RFR: 8337217: Port VirtualMemoryTracker to use VMATree

Afshin Zafari azafari at openjdk.org
Fri Nov 8 10:52:08 UTC 2024


On Mon, 5 Aug 2024 17:20:24 GMT, Afshin Zafari <azafari at openjdk.org> wrote:

>> Why would the execution time grow logarithmically when we do linearly more work? When we run this with `N2` we will perform `10_000 * log(10_000, 2)` units of work, and for `N1` we will perform `1_000 * log(1_000, 2)` units of work, approximately. A closer approximation is `O(log(1)) + O(log(2)) + ... + O(log(n))` for `n = N2` or `n = N1`.
>> 
>> Let's calculate that:
>> 
>> 
>>>>> import math
>>>>> def time_it(n):
>> ...     t = 0
>> ...     for i in range(1, n):
>> ...             t  = t + math.log(i)
>> ...     return [t, 3*t] # Approximate best and worst case
>> ... 
>>>>> time_it(1000)
>> [5905.220423209189, 17715.661269627566]
>>>>> time_it(10_000)
>> [82099.71749644217, 246299.15248932652]
>>>>> def compare(a, b):
>> ...     ab, aw = a
>> ...     bb, bw = b
>> ...     return [ bb / ab, bw / aw ]
>> ... 
>>>>> compare(time_it(1000), time_it(10_000))
>> [13.902904821938064, 13.902904821938066]
>>>>> # Ouch, that's outside of our linear bound!
>> 
>> 
>> What I said previously also applies, especially the performance of `malloc` will impact this I suspect.
>
> It is considered that `malloc` or other external events are the same for two cases. If we know that there might be some noise for one or another, we should check and disable them. This is the approach I have talked. How can we avoid noise from `malloc` side?
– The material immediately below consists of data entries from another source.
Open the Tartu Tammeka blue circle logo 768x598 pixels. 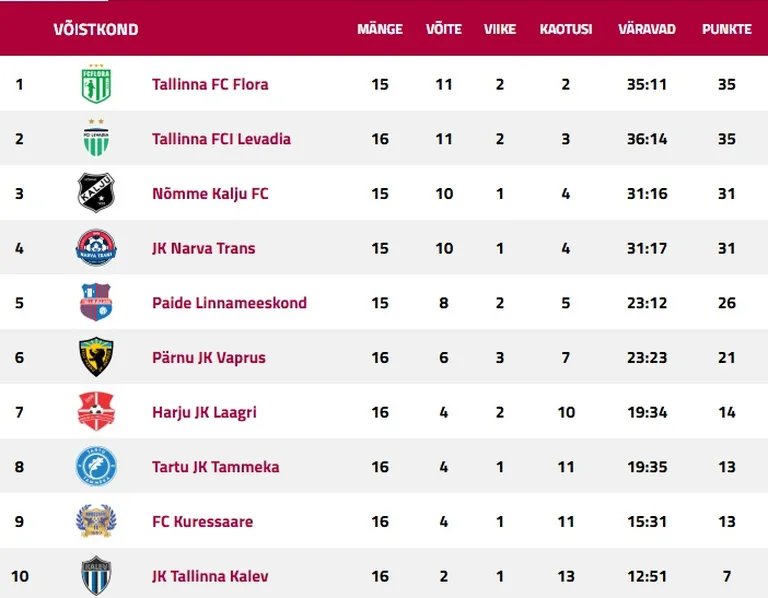[96, 466]

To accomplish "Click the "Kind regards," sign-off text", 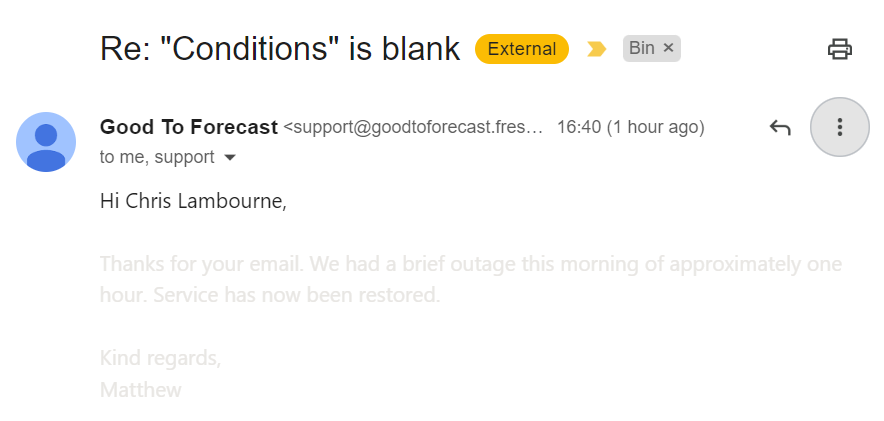I will pyautogui.click(x=160, y=358).
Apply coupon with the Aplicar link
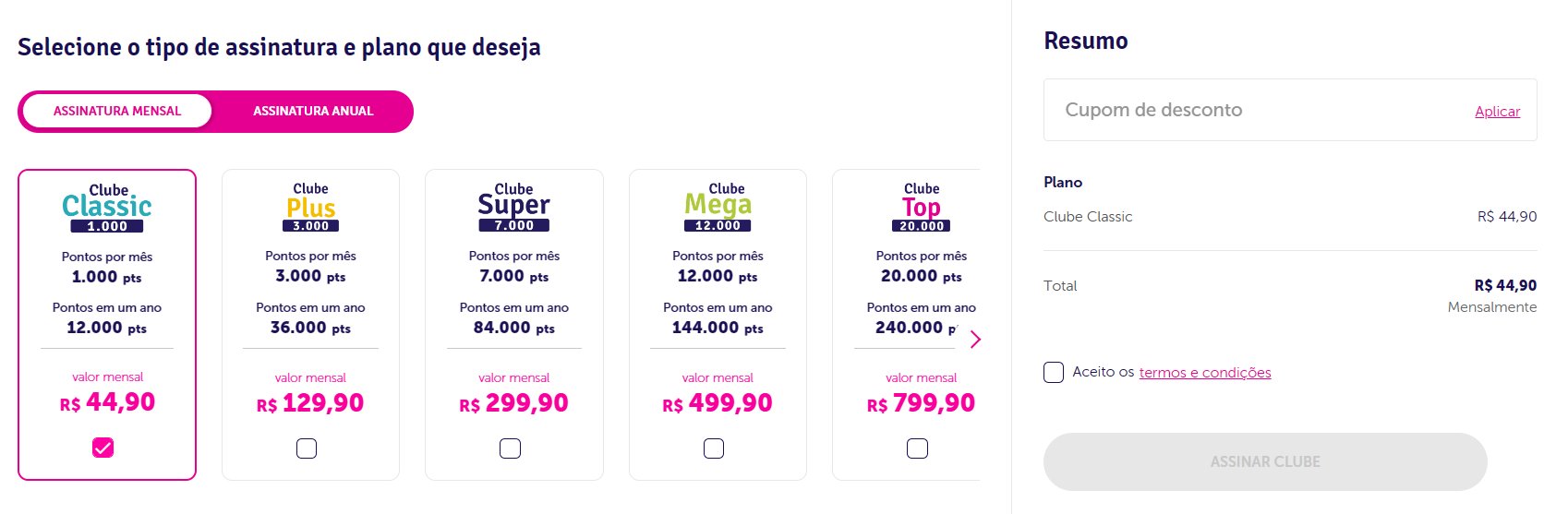Image resolution: width=1568 pixels, height=514 pixels. 1497,111
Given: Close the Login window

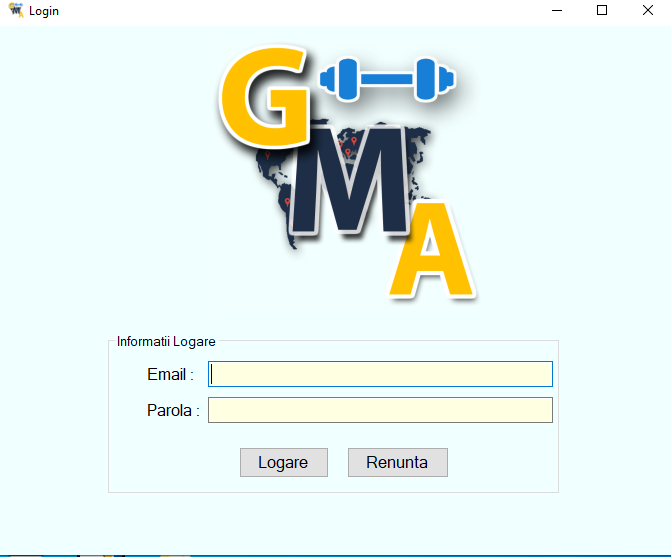Looking at the screenshot, I should (x=647, y=10).
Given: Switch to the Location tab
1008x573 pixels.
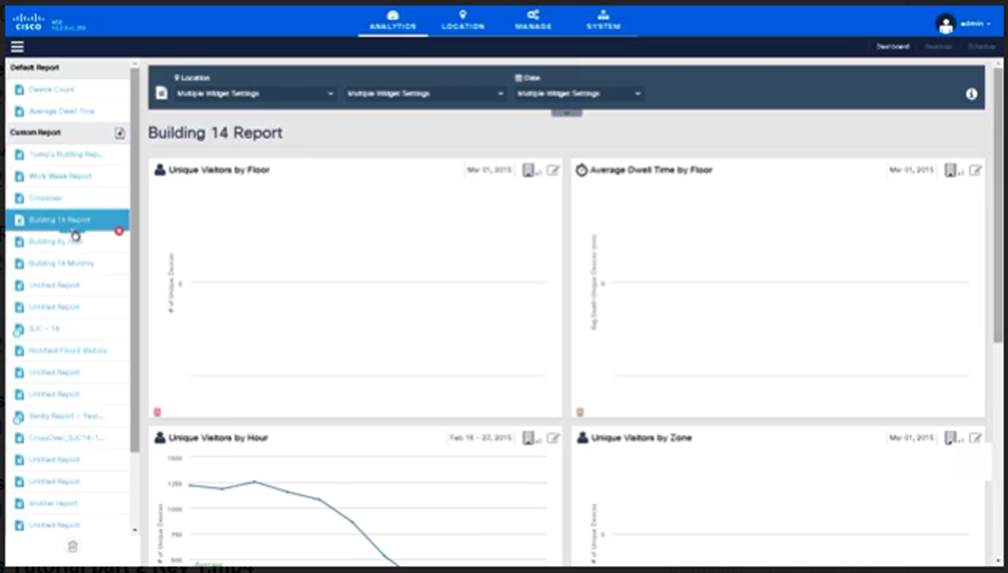Looking at the screenshot, I should coord(462,20).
When it is said that an algorithm has the log(n) time-complexity, it means that if the input grows n times, the times grows log(n) times. The tree data-structure has log(n) time-complexity. VMATree may have not exactly log(n) response times due to self-balancing costs. But it is still expected to be less than O(n).